§ **Data shown**:

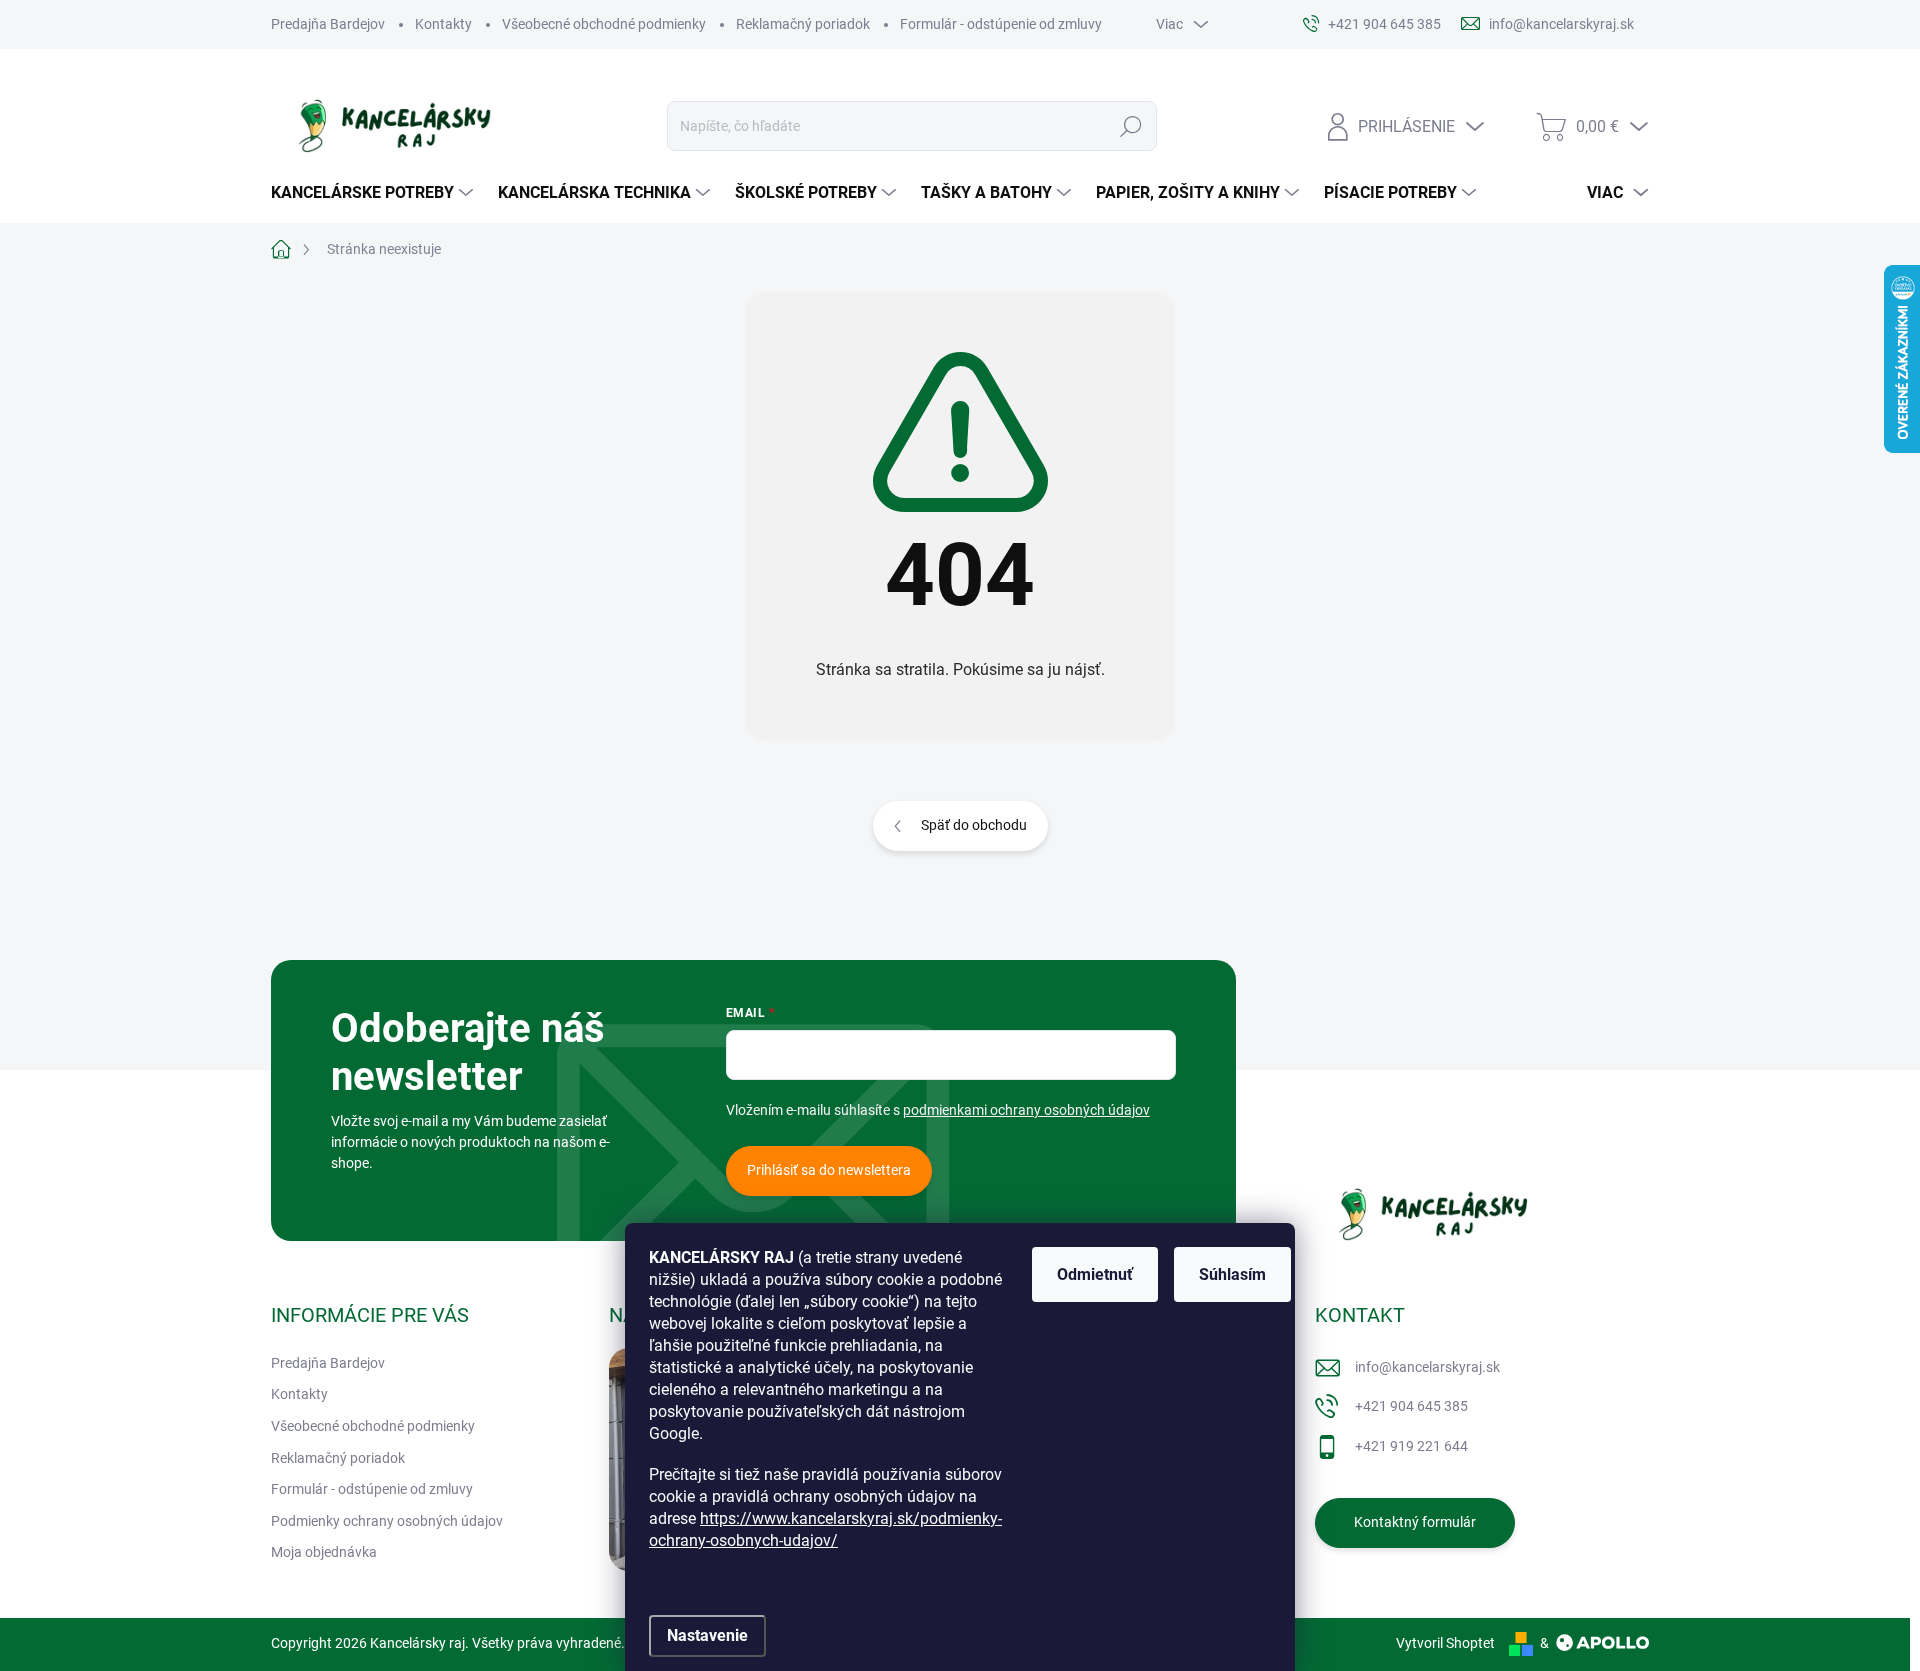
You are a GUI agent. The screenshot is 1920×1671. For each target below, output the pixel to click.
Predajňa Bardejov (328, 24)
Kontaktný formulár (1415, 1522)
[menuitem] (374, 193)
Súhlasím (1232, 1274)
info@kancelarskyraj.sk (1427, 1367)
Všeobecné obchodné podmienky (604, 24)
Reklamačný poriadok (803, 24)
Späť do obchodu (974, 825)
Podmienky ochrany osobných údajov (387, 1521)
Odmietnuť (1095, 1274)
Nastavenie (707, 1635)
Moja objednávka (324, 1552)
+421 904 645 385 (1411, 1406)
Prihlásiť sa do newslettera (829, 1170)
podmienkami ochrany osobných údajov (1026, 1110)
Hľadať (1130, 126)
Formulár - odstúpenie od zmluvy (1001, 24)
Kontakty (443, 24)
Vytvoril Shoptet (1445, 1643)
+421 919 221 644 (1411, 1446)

§ **Brief**: From the records, copy out each line that includes the string "ochrany".

§ **Reply to the exercise**:
Podmienky ochrany osobných údajov (387, 1521)
podmienkami ochrany osobných údajov (1026, 1110)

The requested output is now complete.